Can you briefly describe the research that you do?
After a stroke, many patients experience a decline in their memory, concentration and problem solving skills known as cognitive decline. In some cases this decline can progress to more serious diseases such as dementia. Currently, we do not fully understand what causes this decline after a stroke and with no current treatments to prevent it; this is a major area of unmet clinical need.
We believe that the blood cells and proteins which mediate inflammation and blood clot formation in our arteries, may play an important role in driving brain damage months to years after a stroke. My research focuses on analysing the blood and immune function of these patients over a duration of 3 years and investigate whether these changes contribute and mediate post-stroke cognitive decline and brain damage.
What is your role in the Stroke IMPaCT Network?
My role as a PhD student in the Stroke IMPaCT study involves processing the blood we receive from our stroke patients for scientists across the study to use for their respective experiments.

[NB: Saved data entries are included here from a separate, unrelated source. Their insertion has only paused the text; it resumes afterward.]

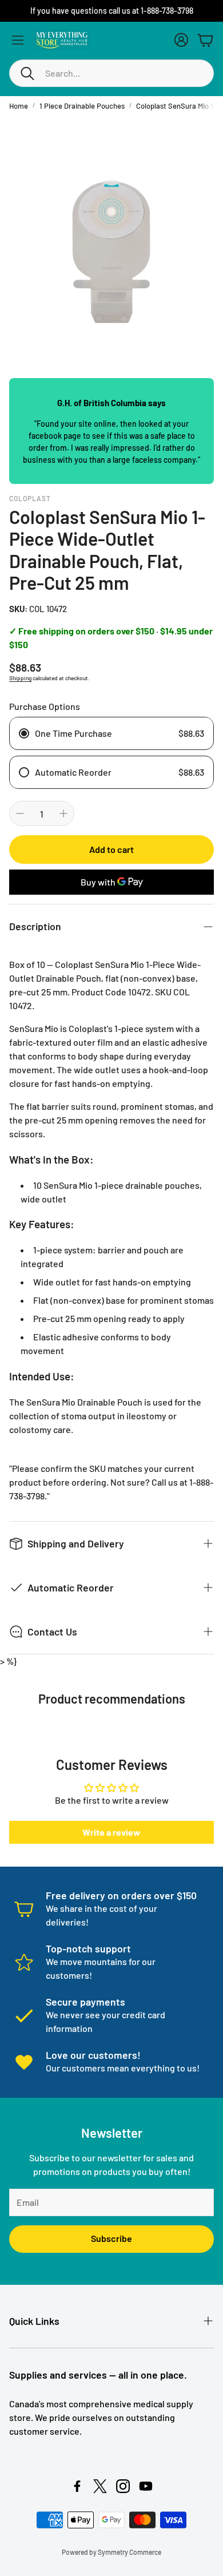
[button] (111, 73)
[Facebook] (77, 2486)
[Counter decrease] (20, 813)
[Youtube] (146, 2486)
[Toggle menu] (17, 40)
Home (18, 105)
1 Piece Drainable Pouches (82, 105)
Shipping (20, 677)
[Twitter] (100, 2486)
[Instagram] (123, 2486)
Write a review (111, 1832)
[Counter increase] (63, 813)
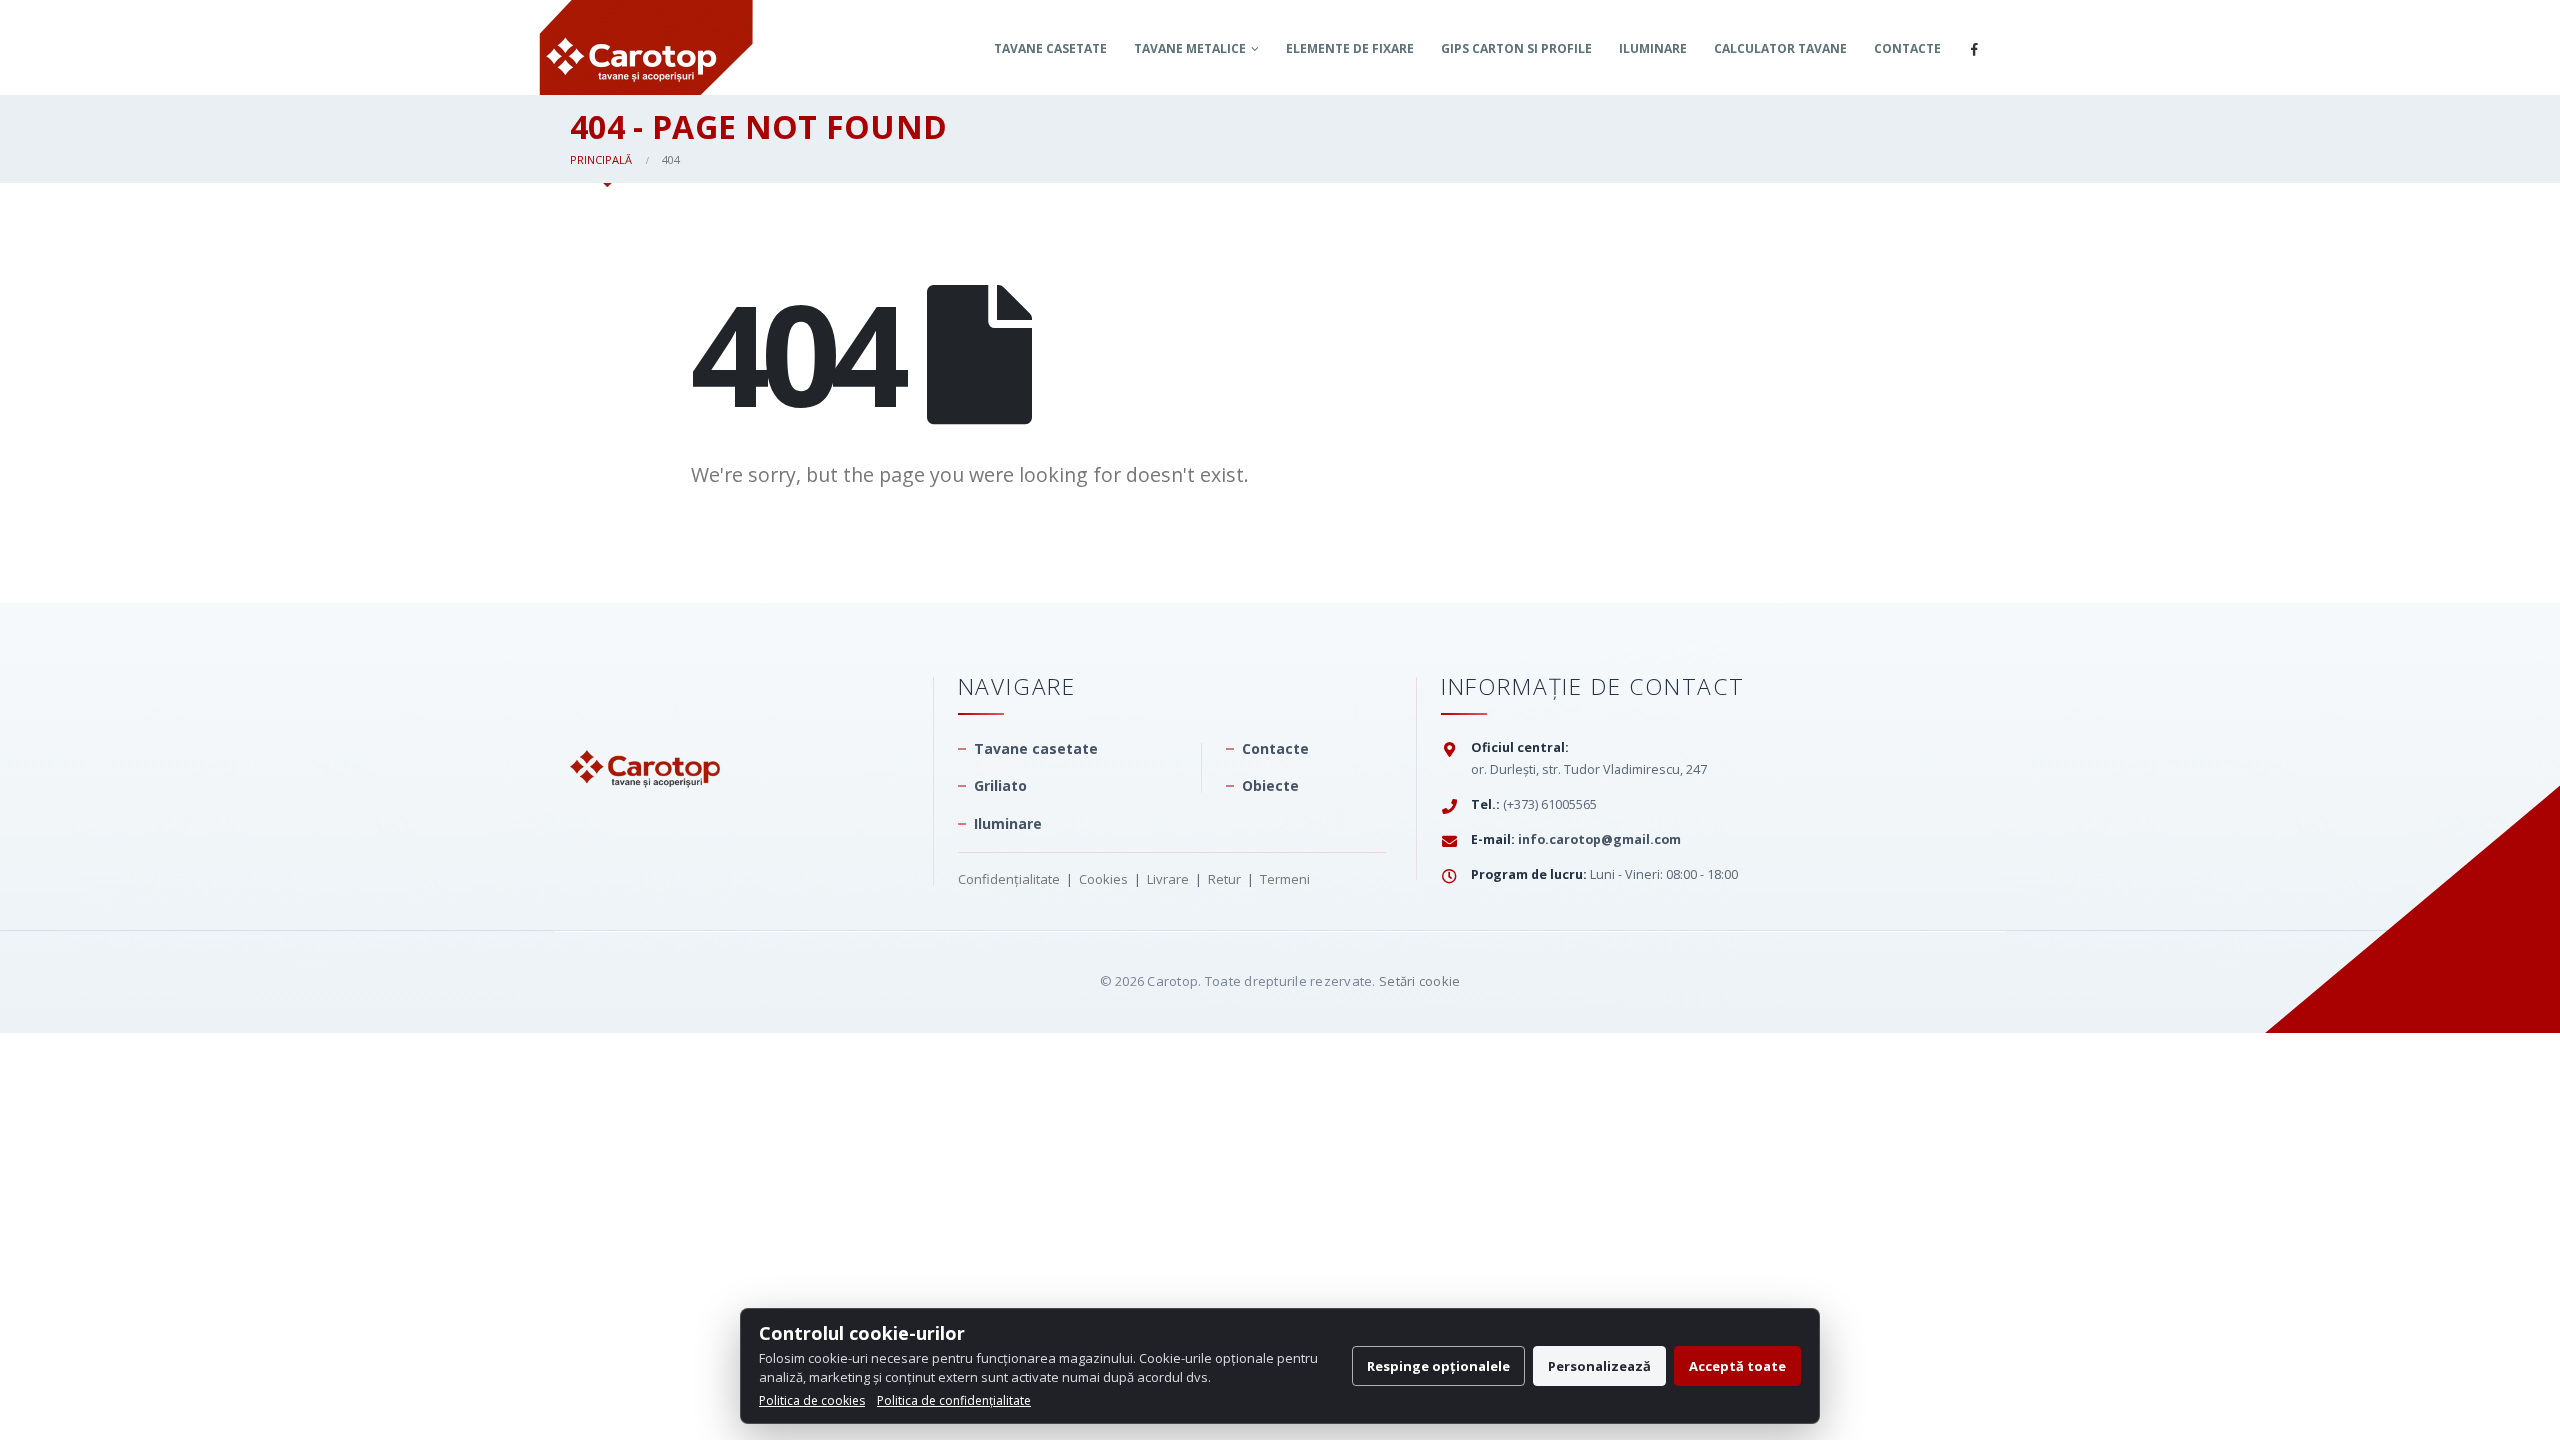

My role also involves conducting in depth analysis of the patient plasma and determining how the plasma environment may affect the function of immune cells.
What are you enjoying most about being part of this network?
Being a part of a global collaboration dedicated to researching and finding a cure for a disease which affects many people, has always been an ambition of mine and I am very excited to be a part of such an amazing network. I enjoy working alongside teams of research scientists, clinicians and nurses from across the world as well as working with our patients who are so generous to give us their time and involvement in the study.
What else do you enjoy doing/ anything else you would like to share?
In my free time, I do a lot of cycling, camping and surfing around the UK and abroad and I love exploring new places to go and ride my bike with my friends and family.